[[ LISTED RECORDS open ]]

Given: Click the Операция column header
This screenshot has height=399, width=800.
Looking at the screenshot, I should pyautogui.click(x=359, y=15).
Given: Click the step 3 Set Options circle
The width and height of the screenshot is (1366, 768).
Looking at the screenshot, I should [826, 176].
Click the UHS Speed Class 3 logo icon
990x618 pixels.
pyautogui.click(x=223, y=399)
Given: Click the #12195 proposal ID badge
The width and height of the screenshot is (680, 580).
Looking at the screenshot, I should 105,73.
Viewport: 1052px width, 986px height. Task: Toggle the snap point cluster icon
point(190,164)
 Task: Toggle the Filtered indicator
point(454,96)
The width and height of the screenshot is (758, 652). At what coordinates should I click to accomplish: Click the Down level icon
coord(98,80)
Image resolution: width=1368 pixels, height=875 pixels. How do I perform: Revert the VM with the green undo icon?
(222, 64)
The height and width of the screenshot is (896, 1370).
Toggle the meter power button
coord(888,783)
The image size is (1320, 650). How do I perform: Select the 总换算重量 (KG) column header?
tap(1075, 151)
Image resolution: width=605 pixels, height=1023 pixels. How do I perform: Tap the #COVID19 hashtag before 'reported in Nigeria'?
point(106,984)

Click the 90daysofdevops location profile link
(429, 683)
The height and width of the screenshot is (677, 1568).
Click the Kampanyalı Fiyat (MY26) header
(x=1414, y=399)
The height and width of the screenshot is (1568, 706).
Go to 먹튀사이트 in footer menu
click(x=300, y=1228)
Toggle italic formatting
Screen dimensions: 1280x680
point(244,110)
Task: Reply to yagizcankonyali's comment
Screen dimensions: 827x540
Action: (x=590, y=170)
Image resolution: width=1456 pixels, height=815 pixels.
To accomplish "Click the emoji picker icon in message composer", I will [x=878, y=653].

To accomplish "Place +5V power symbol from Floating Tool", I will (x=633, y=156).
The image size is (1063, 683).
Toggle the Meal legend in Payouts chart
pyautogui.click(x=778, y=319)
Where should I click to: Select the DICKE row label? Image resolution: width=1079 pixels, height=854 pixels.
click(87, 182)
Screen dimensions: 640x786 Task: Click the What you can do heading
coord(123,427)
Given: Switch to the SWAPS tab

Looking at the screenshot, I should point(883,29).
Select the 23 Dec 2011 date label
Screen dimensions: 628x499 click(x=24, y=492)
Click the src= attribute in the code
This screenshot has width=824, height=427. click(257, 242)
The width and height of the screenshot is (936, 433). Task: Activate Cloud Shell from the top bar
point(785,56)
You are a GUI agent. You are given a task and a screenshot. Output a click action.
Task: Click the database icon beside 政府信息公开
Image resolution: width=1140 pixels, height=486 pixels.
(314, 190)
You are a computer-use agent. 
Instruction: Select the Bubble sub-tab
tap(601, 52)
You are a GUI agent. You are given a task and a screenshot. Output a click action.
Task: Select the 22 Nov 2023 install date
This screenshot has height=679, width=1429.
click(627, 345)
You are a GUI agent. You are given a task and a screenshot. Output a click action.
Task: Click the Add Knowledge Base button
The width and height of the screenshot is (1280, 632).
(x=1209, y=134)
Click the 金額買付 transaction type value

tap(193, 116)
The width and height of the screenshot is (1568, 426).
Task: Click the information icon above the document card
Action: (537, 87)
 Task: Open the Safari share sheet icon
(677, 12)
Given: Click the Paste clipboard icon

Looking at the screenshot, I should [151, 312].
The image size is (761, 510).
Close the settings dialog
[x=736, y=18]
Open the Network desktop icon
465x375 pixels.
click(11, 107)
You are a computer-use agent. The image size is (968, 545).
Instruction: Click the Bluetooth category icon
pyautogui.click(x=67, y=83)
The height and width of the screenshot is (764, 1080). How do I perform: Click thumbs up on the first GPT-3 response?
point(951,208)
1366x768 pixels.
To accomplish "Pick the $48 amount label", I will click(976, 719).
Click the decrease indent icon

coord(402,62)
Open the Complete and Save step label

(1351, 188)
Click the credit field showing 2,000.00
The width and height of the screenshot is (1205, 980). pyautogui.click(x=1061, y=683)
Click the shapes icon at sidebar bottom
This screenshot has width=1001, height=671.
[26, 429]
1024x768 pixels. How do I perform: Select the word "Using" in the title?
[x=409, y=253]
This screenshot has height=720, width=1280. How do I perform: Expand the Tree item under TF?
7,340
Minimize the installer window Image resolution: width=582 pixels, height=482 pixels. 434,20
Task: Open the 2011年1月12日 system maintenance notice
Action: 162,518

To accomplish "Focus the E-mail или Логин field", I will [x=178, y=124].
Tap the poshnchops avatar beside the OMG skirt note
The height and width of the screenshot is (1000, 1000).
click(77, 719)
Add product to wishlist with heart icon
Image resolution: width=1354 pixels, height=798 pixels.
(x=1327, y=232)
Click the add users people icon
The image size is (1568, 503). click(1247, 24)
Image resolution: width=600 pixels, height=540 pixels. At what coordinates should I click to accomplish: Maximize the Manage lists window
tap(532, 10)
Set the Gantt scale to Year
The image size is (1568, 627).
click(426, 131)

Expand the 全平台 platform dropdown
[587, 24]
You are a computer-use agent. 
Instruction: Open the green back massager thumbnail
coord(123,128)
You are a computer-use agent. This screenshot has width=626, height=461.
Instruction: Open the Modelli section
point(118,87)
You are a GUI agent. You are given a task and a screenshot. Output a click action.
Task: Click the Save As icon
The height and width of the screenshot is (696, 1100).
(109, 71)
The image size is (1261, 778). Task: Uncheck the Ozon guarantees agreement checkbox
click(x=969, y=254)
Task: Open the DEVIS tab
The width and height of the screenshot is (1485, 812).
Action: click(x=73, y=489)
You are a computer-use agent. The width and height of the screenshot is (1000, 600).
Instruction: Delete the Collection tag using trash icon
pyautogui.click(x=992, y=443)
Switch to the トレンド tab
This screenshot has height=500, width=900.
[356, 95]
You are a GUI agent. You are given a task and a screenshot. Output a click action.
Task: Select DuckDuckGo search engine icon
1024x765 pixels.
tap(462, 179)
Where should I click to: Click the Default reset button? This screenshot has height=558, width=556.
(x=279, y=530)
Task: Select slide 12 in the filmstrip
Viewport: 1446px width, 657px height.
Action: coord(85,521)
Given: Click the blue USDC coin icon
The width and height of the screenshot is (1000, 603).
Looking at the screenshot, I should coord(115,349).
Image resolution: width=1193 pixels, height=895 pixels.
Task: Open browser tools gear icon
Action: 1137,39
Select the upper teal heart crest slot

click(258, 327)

[[ LISTED RECORDS closed ]]

* **TASK STATEMENT**
Reply with the number of lines in the data above that contain "computer", and with nothing else.

* **ANSWER TO THIS EXERCISE**
5